After an IV dose of Reovirus, the body should be able to completely clear the virus from all tissues within a day or two after the last administration. All of the patients in this study receive a 5 day course of Reovirus followed by a waiting period prior to surgery. The patients are broken up into those waiting 10-21 days and those who have surgery within 10 days of their Reovirus therapy.
This study investigates the ability of Reovirus to be delivered IV to metastatic deposits and subsequent propagation within susceptible tissue. Positive results would be an extremely convincing and compelling scientific argument supportive of the oncolytic effect of Reovirus. These "mechanism of action" (MOA) evaluations are extremely important to the FDA and are actually quite rare in licensing applications. Companies always point to potential MOAs but rarely have solid or convincing experimental data to back up claims.
Convincing knowledge of MOA will provide rationale to expand the range of Reovirus-treatable cancers. The mounting evidence of clinical effect will be assessed in light of the MOA. It will becomes easier and easier to attract investigators, patients and the attention of dance partners. This evaluation of the effect of IV Reolysin on colon cancer metastases could provide persuasive scientific proof supporting the observed clinical benefits. This whole story becomes a much stronger package with convincing MOA information.
If Reo 13 shows compelling evidence of selective Reovirus propagation in liver metastases, the MOA is largely cinched. A huge accomplishment! If Reo 13 were successful, the results would certainly be publishable in a significant journal. This would raise our visibility and provide and important validation of the science portion of the Reovirus program. More and more rays of light in our understanding!!

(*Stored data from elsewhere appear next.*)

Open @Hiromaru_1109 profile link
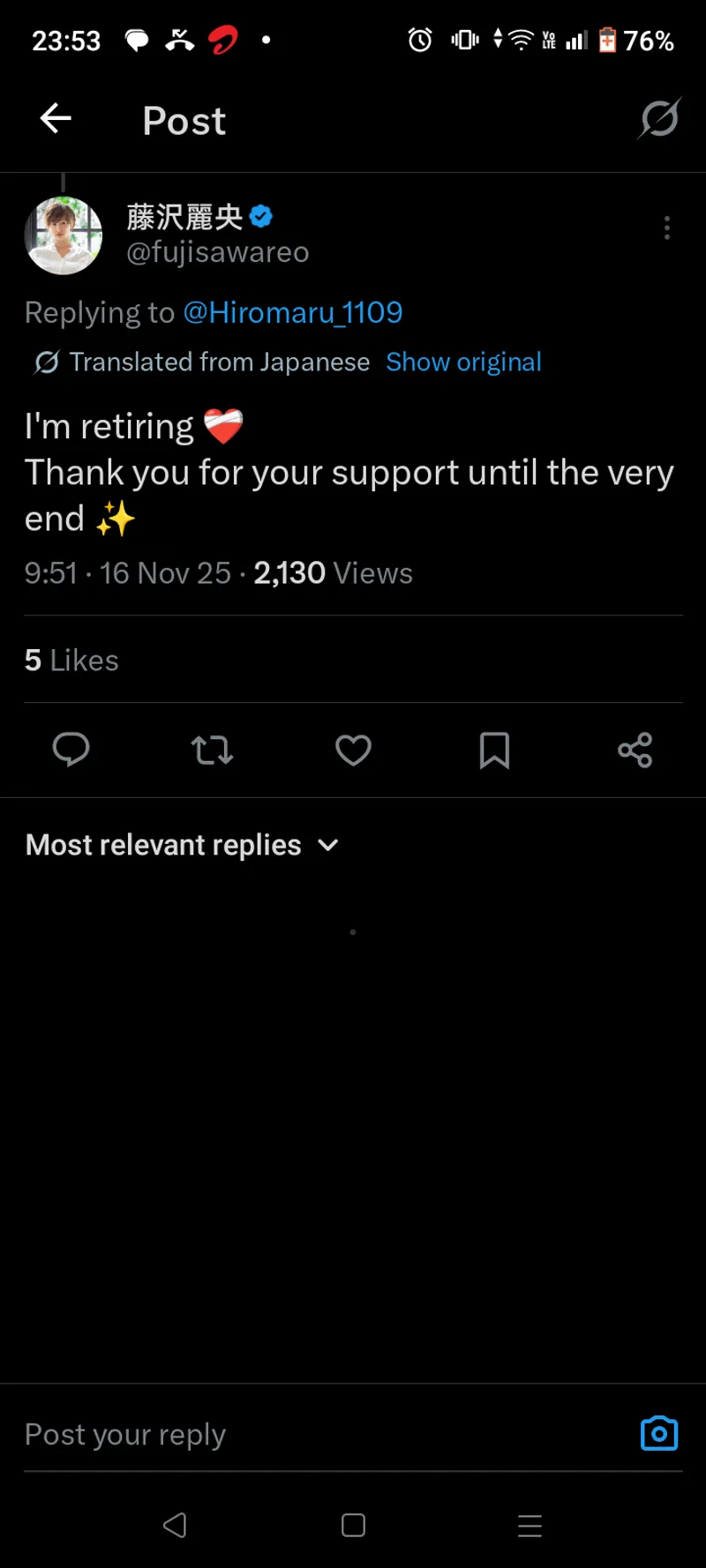(x=292, y=312)
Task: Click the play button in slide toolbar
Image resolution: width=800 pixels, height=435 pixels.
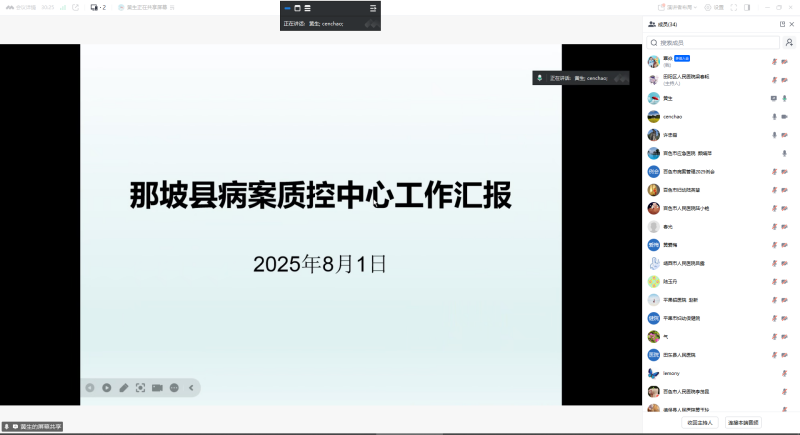Action: (x=106, y=387)
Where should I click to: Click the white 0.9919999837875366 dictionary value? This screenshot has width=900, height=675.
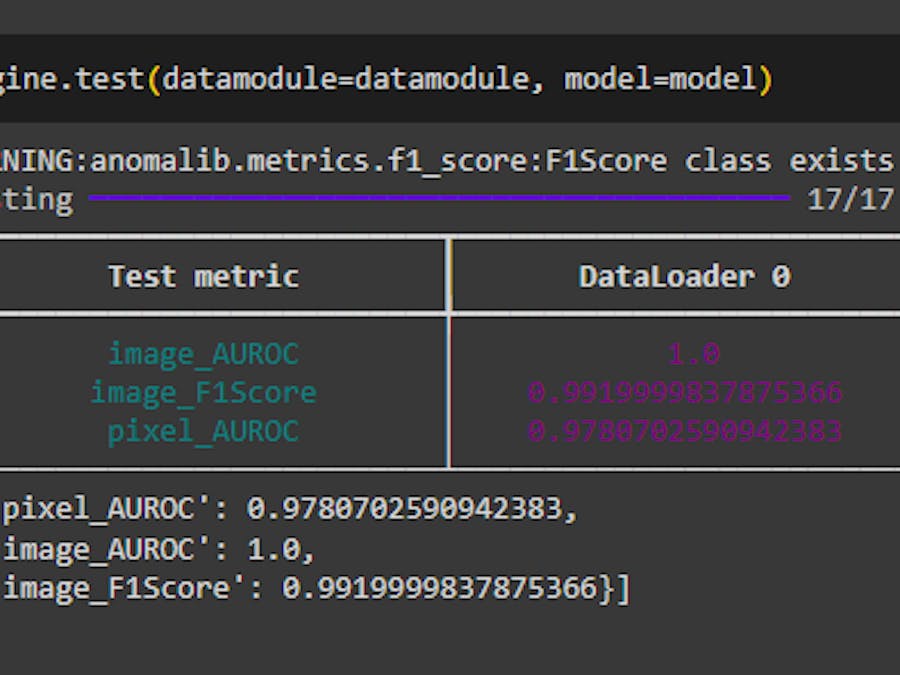click(439, 587)
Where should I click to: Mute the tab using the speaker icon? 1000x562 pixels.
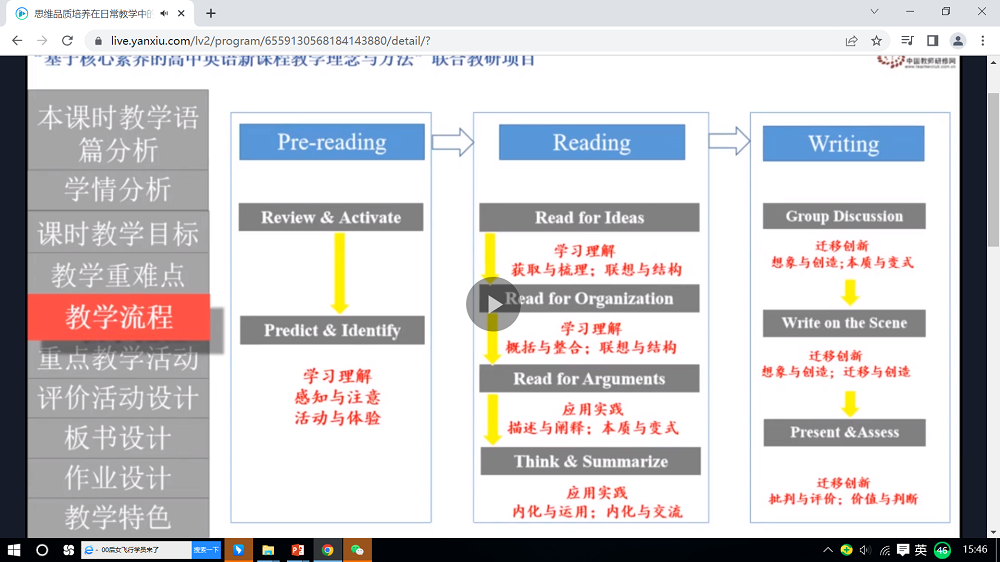tap(164, 13)
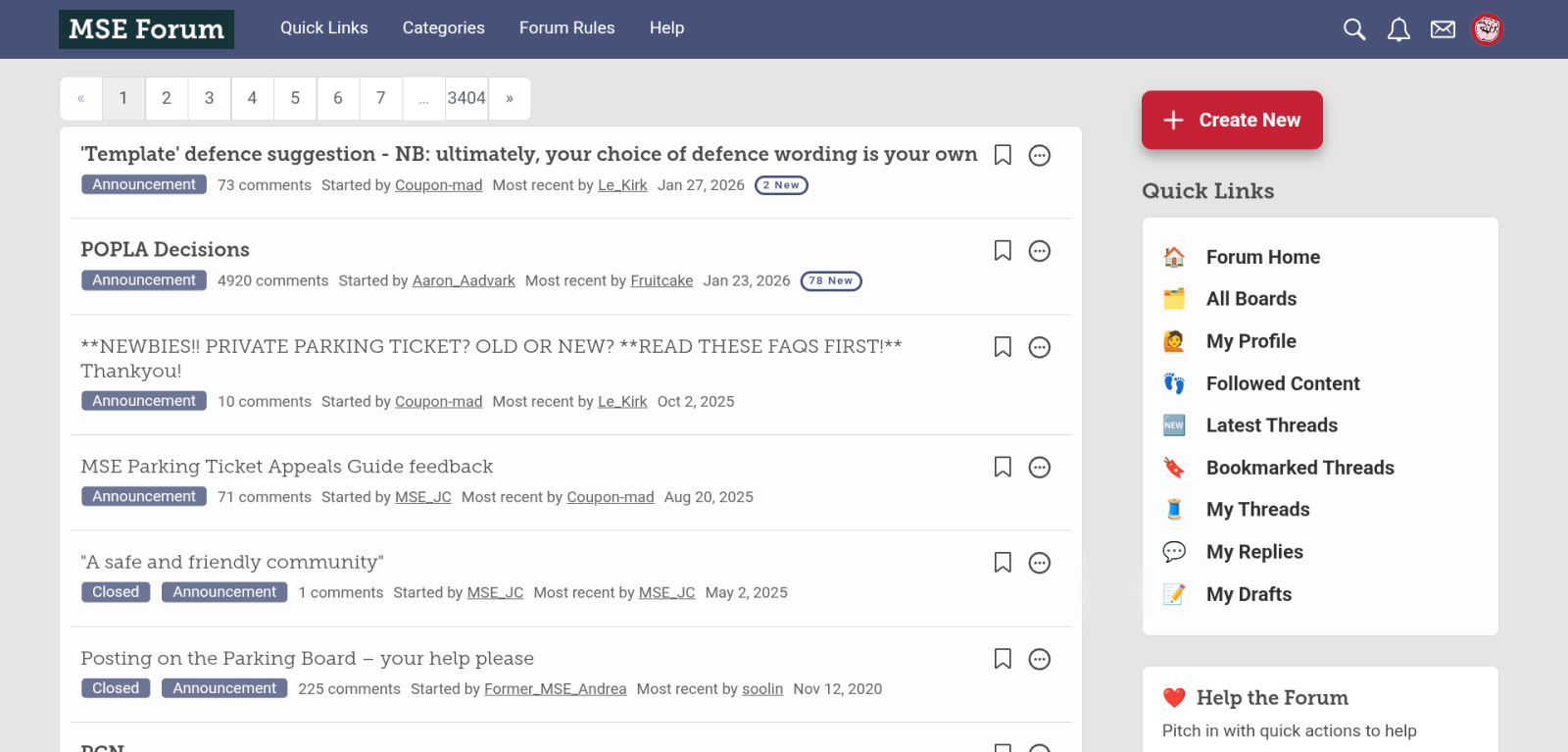Image resolution: width=1568 pixels, height=752 pixels.
Task: Open the Categories menu
Action: pos(443,27)
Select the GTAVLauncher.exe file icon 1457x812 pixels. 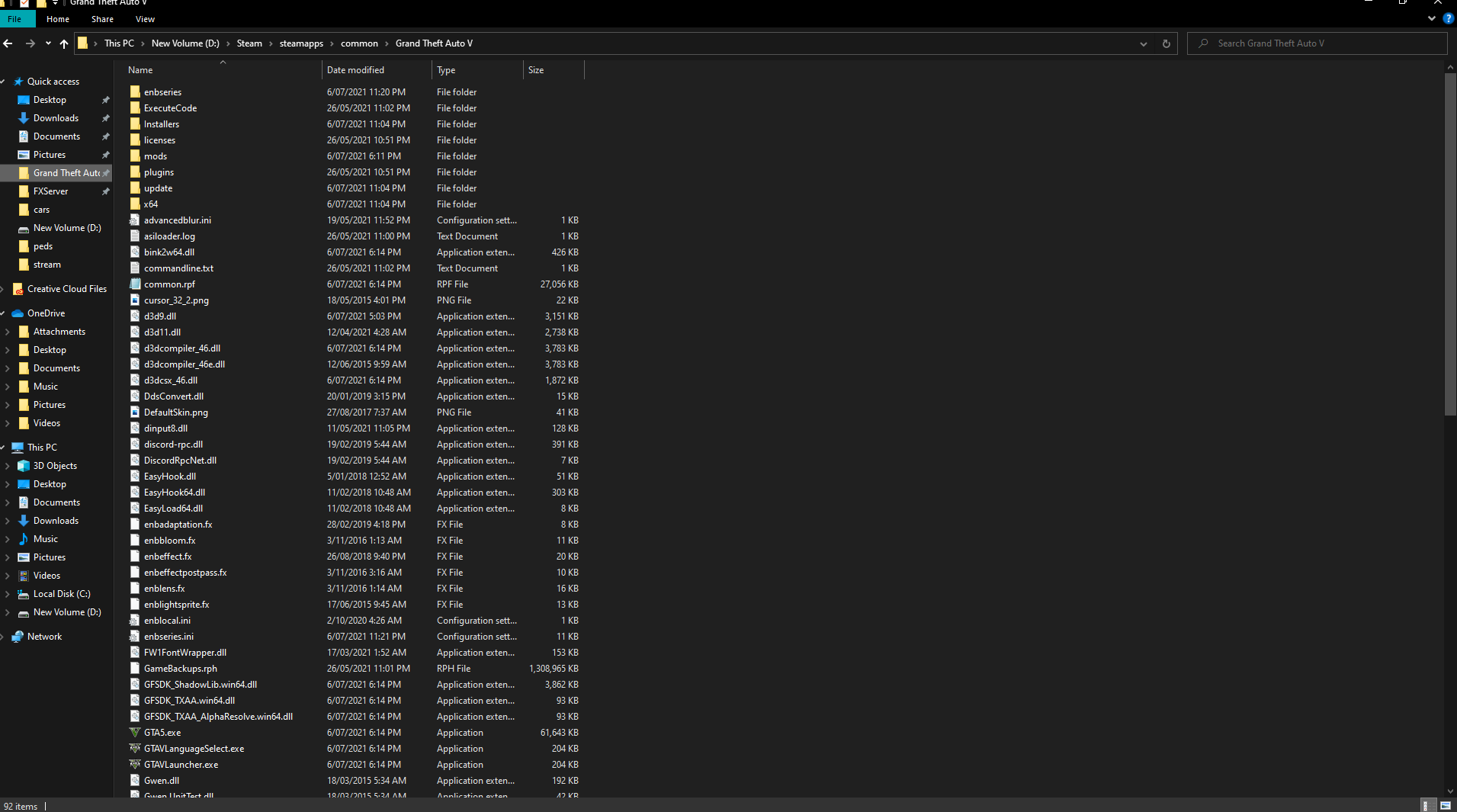pos(135,765)
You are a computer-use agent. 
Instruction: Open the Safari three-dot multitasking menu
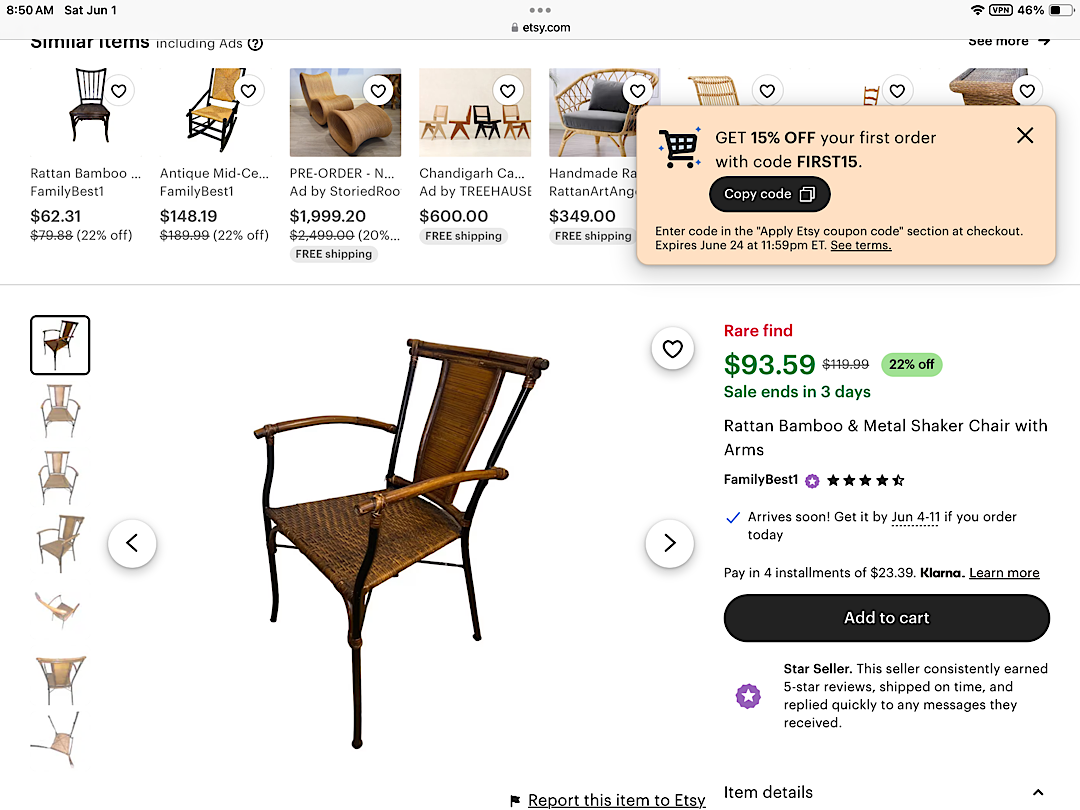tap(540, 10)
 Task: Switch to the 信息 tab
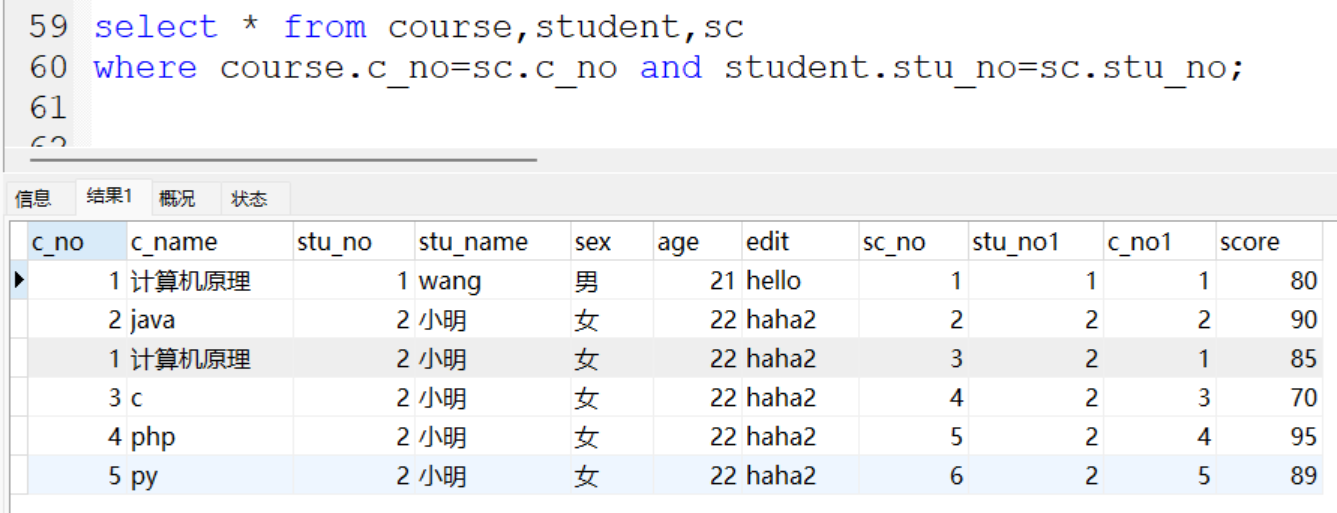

In addition, finding Reovirus in the colon cancer lesions suggests that metastatic colon cancer may be another susceptible disease within the Reovirus-treatment spectrum. About 50% of colon cancer will be Ras+ by mutation or other mechanisms of activation. Those patients with Ras+ tumors have a poorer prognosis and have more limited options for effective treatment. In the US and Canada, there are over 150,000 new cases of colorectal cancer per year and well over 1 million people who are currently living with colon cancer (SEER statistics). Add it up!!
Reo 13 hasn't received much attention, but if it is positive, it provides the fundamental rationale behind Reovirus treatment. It may not be appreciated by the majority of investors but don't underestimate the importance to your DD. Take notice.